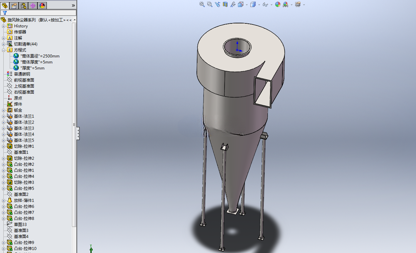Collapse the 方程式 equations folder
416x253 pixels.
pos(4,50)
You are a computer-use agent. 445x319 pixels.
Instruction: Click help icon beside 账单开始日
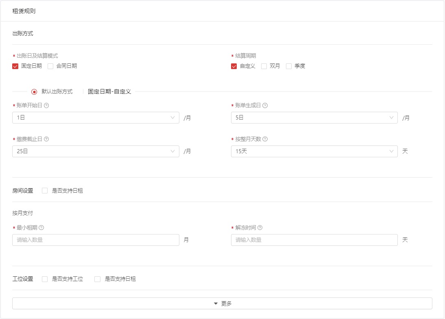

=-=-=-=-=

▶ [Work item] When you reach the line that contains "You are a computer-use agent. 445x319 pixels.", start reproducing, and continue word for word to the end of the records; skip all pictures.

▶ [Your solution]
You are a computer-use agent. 445x319 pixels.
Instruction: Click help icon beside 账单开始日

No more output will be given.